I’ve been profiling a kernel on an A100 GPU. NSight reports the SM Frequency of 1.09 cycles/nsecond which appears to correspond to the nvidia-smi output below. However, when I run same command while the application is running without NCU, it list 1410 MHz for the Graphics and SM clocks, which is the boost clock I expect. Is there a reason why the clock is lower when profiling vs an actual run?
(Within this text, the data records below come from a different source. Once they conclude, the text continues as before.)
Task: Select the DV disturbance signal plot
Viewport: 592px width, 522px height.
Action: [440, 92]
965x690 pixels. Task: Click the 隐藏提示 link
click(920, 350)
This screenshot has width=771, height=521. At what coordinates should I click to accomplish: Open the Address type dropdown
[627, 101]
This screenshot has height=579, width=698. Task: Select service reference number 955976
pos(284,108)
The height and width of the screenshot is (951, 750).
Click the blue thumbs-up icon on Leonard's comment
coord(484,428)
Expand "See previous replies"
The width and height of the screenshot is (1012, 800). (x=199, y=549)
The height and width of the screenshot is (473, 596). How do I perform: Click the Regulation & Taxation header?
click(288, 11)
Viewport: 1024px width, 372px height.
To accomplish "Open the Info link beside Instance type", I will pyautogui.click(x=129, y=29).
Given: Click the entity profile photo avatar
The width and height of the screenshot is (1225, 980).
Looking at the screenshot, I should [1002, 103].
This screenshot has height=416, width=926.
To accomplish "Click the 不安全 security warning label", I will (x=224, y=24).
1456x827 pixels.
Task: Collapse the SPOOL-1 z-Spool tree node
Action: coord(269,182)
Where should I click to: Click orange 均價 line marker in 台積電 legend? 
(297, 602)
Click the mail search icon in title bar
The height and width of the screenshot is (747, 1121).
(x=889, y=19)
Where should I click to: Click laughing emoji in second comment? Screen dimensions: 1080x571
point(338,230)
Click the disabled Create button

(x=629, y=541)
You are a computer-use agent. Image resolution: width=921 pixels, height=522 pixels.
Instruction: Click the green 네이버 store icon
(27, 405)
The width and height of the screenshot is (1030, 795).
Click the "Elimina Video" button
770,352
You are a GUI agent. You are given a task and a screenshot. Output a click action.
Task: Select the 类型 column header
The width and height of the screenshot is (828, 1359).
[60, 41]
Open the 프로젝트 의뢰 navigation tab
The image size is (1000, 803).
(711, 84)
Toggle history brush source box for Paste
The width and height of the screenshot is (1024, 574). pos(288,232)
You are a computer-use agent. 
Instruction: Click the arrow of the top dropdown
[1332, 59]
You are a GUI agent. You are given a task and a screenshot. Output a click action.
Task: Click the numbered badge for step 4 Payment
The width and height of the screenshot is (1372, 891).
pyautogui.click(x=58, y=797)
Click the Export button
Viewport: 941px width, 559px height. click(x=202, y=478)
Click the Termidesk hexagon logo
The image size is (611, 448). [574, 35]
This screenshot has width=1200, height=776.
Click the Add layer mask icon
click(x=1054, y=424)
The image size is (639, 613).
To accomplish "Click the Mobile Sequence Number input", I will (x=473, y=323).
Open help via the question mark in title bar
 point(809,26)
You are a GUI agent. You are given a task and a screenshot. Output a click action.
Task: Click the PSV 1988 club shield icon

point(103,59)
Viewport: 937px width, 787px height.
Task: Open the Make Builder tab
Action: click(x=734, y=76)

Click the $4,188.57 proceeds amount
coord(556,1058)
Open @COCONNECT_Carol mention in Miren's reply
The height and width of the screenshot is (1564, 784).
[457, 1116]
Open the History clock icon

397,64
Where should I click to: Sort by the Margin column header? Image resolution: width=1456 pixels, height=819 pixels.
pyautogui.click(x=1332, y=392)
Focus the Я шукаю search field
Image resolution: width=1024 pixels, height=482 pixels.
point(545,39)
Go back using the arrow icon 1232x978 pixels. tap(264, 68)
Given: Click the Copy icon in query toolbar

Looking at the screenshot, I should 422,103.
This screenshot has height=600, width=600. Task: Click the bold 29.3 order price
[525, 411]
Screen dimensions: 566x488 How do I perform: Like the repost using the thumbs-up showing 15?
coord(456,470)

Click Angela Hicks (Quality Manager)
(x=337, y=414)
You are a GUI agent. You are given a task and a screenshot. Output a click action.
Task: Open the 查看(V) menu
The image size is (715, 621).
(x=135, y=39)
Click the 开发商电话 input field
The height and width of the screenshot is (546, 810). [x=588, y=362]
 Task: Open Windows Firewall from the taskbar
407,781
This results in incorrect rooftop profiles in Nsight Compute do the artificially low clock-speed.
Thanks
Gaetan
nvidia-smi -q -d CLOCK -i 0
==============NVSMI LOG==============
Timestamp : Wed Mar 16 16:06:13 2022
Driver Version : 470.57.02
CUDA Version : 11.4
Attached GPUs : 8
GPU 00000000:07:00.0
Clocks
Graphics : 1095 MHz
SM : 1095 MHz
Memory : 1215 MHz
Video : 585 MHz
Applications Clocks
Graphics : 1095 MHz
Memory : 1215 MHz
Default Applications Clocks
Graphics : 1095 MHz
Memory : 1215 MHz
Max Clocks
Graphics : 1410 MHz
SM : 1410 MHz
Memory : 1215 MHz
Video : 1290 MHz
Max Customer Boost Clocks
Graphics : 1410 MHz
SM Clock Samples
Duration : Not Found
Number of Samples : Not Found
Max : Not Found
Min : Not Found
Avg : Not Found
Memory Clock Samples
Duration : Not Found
Number of Samples : Not Found
Max : Not Found
Min : Not Found
Avg : Not Found
Clock Policy
Auto Boost : N/A
Auto Boost Default : N/A